═══ TASK MATERIAL ═══
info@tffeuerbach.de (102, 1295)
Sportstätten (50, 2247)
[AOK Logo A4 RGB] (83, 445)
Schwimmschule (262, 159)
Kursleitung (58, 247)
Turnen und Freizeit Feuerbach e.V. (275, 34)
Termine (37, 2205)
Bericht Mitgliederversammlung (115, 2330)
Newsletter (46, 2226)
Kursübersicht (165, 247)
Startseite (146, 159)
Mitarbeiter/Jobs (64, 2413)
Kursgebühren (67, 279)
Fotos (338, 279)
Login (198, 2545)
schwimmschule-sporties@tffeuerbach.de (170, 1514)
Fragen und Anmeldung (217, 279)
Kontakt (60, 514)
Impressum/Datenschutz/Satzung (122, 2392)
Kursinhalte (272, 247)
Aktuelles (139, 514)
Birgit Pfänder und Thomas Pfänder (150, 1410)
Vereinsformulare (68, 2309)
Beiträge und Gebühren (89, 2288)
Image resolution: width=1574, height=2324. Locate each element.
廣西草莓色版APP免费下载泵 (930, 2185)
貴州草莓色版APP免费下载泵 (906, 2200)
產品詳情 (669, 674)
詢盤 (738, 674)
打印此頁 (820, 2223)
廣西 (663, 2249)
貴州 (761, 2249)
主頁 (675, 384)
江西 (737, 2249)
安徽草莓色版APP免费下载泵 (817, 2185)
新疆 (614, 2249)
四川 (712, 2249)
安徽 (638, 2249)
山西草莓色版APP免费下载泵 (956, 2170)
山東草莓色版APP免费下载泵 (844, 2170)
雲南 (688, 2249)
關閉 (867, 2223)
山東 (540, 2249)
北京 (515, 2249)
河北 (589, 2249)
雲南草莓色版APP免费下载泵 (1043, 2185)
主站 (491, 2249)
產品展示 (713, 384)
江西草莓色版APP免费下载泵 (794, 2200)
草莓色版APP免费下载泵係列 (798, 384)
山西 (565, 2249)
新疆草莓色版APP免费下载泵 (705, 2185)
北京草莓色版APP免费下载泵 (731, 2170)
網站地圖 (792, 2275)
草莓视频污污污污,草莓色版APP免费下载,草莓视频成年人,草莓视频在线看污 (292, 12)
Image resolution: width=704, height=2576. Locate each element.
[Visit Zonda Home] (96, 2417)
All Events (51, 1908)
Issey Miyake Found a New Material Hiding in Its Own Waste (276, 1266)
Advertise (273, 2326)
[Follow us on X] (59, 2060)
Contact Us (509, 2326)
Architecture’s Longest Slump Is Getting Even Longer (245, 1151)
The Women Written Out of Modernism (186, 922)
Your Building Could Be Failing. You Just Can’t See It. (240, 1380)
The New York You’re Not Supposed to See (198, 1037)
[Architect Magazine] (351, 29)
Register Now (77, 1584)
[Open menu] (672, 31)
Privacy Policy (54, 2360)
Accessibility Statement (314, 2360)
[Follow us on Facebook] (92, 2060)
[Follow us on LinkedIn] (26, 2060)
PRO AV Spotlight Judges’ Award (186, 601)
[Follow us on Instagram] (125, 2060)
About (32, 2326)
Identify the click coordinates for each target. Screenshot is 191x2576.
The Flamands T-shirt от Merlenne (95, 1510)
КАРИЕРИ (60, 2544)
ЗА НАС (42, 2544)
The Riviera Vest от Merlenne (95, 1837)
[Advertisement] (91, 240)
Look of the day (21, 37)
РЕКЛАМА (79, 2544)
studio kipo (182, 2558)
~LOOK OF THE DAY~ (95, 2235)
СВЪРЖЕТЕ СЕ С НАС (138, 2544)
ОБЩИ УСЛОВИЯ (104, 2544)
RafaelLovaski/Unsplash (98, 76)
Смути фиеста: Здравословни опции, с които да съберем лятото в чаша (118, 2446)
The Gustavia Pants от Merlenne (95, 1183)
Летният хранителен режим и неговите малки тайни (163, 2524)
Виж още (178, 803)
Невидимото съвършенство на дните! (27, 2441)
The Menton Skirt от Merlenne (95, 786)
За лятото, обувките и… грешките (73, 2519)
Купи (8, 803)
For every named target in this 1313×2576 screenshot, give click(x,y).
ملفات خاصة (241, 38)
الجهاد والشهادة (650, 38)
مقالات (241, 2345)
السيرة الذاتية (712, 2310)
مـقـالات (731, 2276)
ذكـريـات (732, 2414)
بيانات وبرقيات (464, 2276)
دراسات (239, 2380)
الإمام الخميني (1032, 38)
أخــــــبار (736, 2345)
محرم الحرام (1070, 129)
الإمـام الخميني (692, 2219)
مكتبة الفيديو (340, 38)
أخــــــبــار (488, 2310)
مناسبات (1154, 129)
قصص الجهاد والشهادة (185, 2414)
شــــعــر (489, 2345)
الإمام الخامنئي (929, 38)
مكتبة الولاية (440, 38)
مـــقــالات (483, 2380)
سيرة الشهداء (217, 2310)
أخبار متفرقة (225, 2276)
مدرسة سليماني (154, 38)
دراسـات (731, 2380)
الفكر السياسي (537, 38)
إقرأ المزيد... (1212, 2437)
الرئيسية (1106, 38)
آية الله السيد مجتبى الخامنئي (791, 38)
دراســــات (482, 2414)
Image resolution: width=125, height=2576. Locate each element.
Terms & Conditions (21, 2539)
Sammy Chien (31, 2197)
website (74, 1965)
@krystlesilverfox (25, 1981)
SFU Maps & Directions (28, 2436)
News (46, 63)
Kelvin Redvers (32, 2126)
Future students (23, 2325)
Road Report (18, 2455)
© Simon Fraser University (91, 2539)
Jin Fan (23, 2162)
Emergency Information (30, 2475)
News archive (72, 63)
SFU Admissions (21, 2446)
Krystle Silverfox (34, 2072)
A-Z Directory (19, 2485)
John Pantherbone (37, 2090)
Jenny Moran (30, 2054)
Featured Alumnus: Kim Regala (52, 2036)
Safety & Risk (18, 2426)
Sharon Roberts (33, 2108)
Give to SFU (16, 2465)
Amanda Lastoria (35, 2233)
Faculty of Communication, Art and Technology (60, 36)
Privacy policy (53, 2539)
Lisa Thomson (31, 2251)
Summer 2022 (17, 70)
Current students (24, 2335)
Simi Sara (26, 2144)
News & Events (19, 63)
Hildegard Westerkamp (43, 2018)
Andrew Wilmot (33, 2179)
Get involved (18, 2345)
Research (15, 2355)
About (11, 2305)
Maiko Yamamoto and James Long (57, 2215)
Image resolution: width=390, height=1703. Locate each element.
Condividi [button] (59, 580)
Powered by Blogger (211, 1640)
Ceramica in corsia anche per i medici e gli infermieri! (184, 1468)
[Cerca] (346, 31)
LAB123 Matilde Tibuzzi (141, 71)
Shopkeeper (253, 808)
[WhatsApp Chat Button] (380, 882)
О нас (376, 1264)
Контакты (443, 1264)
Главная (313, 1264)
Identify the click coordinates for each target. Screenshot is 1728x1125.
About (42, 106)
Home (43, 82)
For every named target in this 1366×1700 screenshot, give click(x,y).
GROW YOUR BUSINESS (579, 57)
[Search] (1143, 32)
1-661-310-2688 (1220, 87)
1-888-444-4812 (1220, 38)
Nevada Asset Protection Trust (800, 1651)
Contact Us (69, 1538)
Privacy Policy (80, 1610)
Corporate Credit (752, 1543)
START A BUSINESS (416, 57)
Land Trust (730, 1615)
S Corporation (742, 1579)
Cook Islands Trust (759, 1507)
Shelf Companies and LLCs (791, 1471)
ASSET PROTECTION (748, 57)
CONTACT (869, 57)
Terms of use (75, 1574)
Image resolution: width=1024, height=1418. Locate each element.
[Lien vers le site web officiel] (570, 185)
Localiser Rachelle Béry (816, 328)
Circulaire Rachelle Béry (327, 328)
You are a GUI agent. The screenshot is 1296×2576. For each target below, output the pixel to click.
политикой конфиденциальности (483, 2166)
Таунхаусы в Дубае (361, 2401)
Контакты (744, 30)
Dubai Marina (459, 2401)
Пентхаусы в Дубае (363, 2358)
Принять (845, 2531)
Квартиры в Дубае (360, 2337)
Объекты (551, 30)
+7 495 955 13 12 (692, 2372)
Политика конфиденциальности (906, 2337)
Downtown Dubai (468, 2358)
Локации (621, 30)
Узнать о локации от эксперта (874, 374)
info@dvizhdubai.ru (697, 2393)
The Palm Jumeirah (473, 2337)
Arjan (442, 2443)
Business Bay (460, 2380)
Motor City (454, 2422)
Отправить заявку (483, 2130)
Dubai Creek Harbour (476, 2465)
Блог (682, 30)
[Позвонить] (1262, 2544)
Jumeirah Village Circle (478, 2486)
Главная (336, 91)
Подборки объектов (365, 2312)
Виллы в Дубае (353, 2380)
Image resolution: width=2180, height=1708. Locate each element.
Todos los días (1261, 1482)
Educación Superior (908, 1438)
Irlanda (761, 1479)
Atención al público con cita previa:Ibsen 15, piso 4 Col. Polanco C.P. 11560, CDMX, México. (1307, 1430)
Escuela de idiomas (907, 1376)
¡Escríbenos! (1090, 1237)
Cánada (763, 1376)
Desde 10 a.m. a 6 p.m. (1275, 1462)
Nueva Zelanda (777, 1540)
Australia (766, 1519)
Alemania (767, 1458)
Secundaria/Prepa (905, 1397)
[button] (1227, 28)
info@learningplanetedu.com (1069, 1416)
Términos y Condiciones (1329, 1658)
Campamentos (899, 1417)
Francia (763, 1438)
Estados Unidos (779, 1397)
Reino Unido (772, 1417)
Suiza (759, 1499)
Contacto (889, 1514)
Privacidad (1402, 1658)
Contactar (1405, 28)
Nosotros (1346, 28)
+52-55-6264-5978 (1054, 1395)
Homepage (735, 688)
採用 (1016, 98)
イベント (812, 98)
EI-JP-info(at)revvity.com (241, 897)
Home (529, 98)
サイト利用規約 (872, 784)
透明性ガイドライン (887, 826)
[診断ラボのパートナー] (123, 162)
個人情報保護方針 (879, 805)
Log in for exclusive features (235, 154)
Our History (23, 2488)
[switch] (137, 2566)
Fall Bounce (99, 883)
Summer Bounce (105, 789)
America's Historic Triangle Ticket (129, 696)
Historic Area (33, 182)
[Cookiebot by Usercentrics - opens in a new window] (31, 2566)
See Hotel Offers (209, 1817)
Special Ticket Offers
═══
**TASK ITEM:** Of the entries above, repeat exactly the lines between the line with "Главная (336, 91)" and the line with "Desde 10 a.m. a 6 p.m. (1275, 1462)", inclusive, and no others.

**WRITTEN RESPONSE:**
Главная (336, 91)
Подборки объектов (365, 2312)
Виллы в Дубае (353, 2380)
Image resolution: width=2180, height=1708. Locate each element.
Todos los días (1261, 1482)
Educación Superior (908, 1438)
Irlanda (761, 1479)
Atención al público con cita previa:Ibsen 15, piso 4 Col. Polanco C.P. 11560, CDMX, México. (1307, 1430)
Escuela de idiomas (907, 1376)
¡Escríbenos! (1090, 1237)
Cánada (763, 1376)
Desde 10 a.m. a 6 p.m. (1275, 1462)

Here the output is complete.